DATA FOR PROCESSING ::
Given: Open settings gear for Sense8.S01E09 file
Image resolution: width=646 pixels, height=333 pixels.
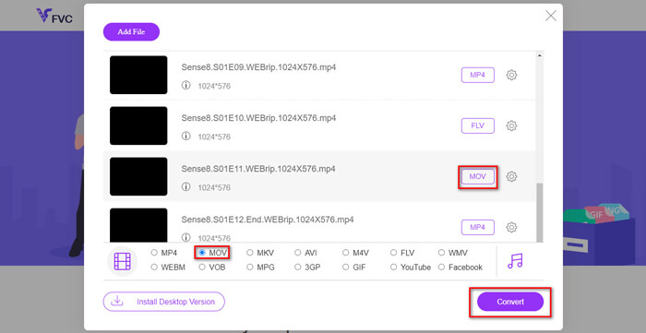Looking at the screenshot, I should tap(511, 75).
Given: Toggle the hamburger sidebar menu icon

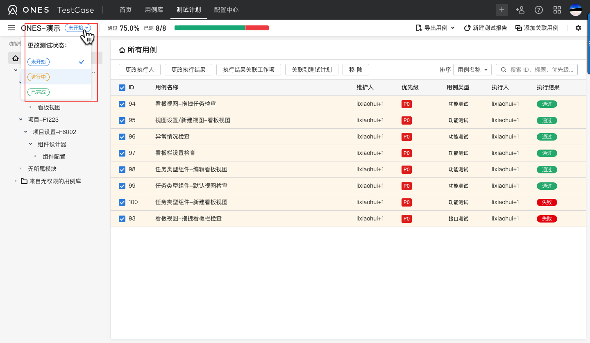Looking at the screenshot, I should coord(11,28).
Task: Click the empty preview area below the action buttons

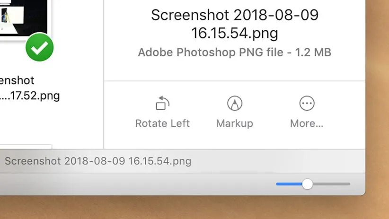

TASK DETAILS :: Copy the listing above word for word, leaving out the pictures.

FULL OUTPUT ::
Given: Open settings gear for Sense8.S01E09 file
Image resolution: width=646 pixels, height=333 pixels.
Looking at the screenshot, I should tap(511, 75).
Given: Toggle the hamburger sidebar menu icon

Looking at the screenshot, I should coord(11,28).
Task: Click the empty preview area below the action buttons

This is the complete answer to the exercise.